Zavala se restregó los ojos durante un buen rato, como si acabara de levantarse o como si le escocieran mucho los ojos.

– Te puedo dar algo -anunció, tras un aparatoso suspiro-. Lo mejor que tengo, y lo de más confianza. Si de aquí no sacas nada, ya te puedes poner a llamar a todos los números que vienen en el periódico y a tratar de encontrar todos los que no vienen. Y que la suerte te acompañe.

Revolvió durante un buen rato entre sus papeles antes de encontrar un folleto de aspecto suntuoso. Era color marfil, con una estrella dorada encima. Tras sostenerlo en alto durante un segundo, me lo arrojó a través de la mesa.

– Ahí tienes, Golden star -dijo-. La creme de la creme de Madrid.

Al abrir el folleto, Chamorro y yo nos encontramos con un esmerado álbum fotográfico de unas veinte páginas. En cada una de ellas aparecían entre dos y tres mujeres inverosímiles, salvo en las cuatro últimas, donde los modelos eran varones de diversos tipos, desde el titán musculoso al muchacho de aspecto tierno y vulnerable. Debajo de cada fotografía había un nombre y un par de datos de interés. En la última página, justo la opuesta a la de la estrella dorada, había un teléfono de Madrid. Eso era todo.
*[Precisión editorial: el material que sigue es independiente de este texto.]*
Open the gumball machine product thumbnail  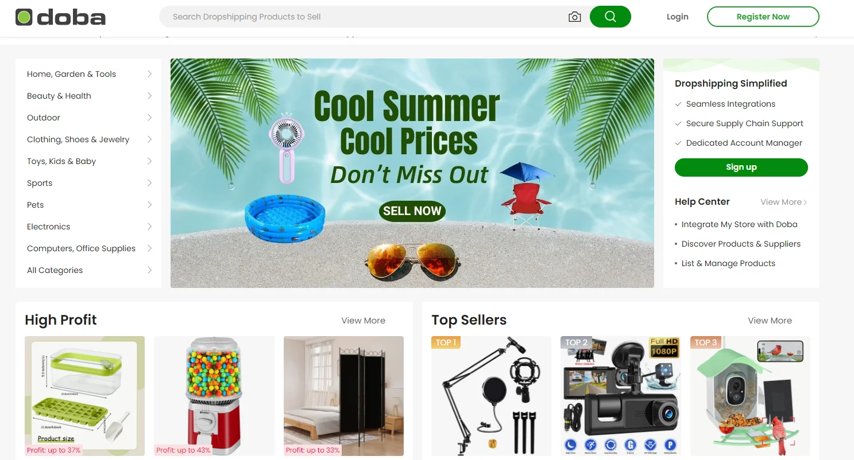(x=214, y=396)
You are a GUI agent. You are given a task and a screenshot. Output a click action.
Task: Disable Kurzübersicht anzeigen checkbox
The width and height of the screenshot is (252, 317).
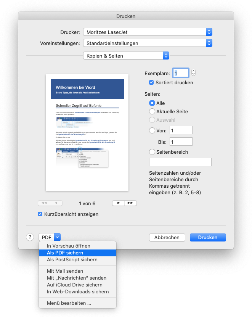coord(40,214)
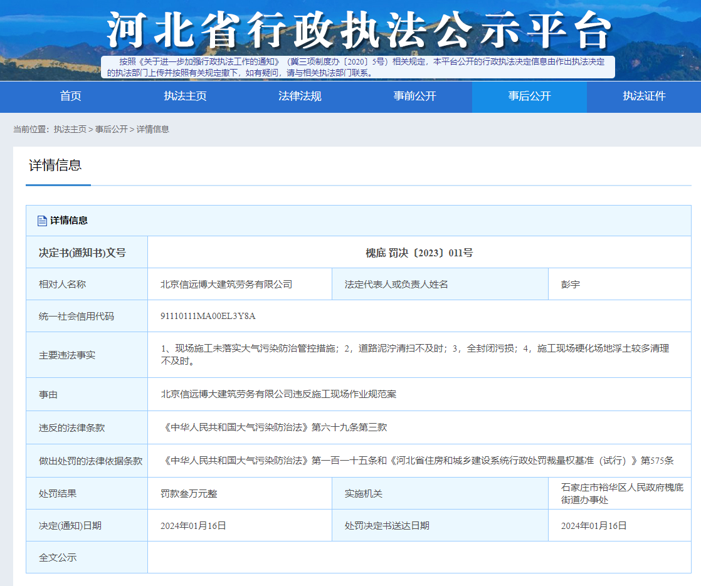
Task: Go to the 执法主页 nav item
Action: pyautogui.click(x=185, y=96)
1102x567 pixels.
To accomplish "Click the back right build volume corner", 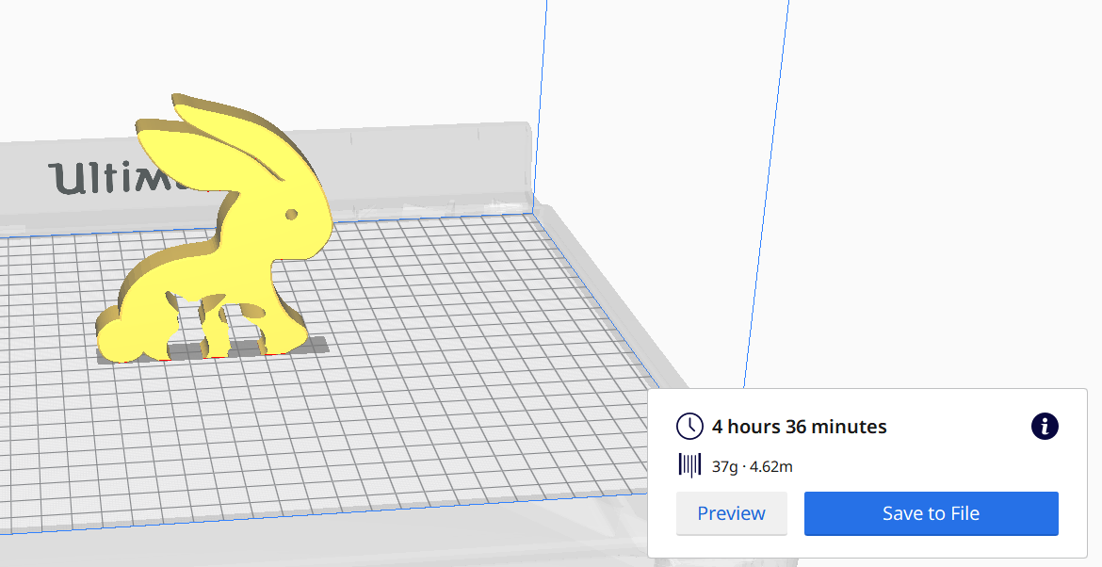I will tap(533, 211).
– Aquí es donde llaman las empresas, cuando se traen a algún ricacho o algún politicastro del Tercer Mundo para venderle algo y el tipo les pide diversión -explicó Zavala-. Bueno, no tiene por qué ser del Tercer Mundo, ni tampoco hombre, como habrás visto al final. Si hay en juego un contrato de unos miles de millones, sea quien sea el primo, nada cuesta hacer un pequeño desembolso para quedar como príncipes. Las chicas y los chicos son de primera: limpios, educados y políglotas. Puedes llevarte a una de esas criaturas al Ritz y ni siquiera el maître adivinará que vas con una furcia.

Chamorro no daba crédito. Aunque hubiera tenido que familiarizarse con el turbio universo en el que suceden los homicidios, no había perdido la capacidad de asombrarse con lo que podía salir de debajo de las alfombras.

– Puedes marcar ese número de teléfono -ofreció Zavala-. Pregunta por Nadia y cuando te pongan con ella le dices que la llamas de parte de Lucho Zavala. Te atenderá bien. Sondéala a ella sobre la rusa gigante, y a ver qué te cuenta. A lo mejor hay suerte y la tiene en su bolsa.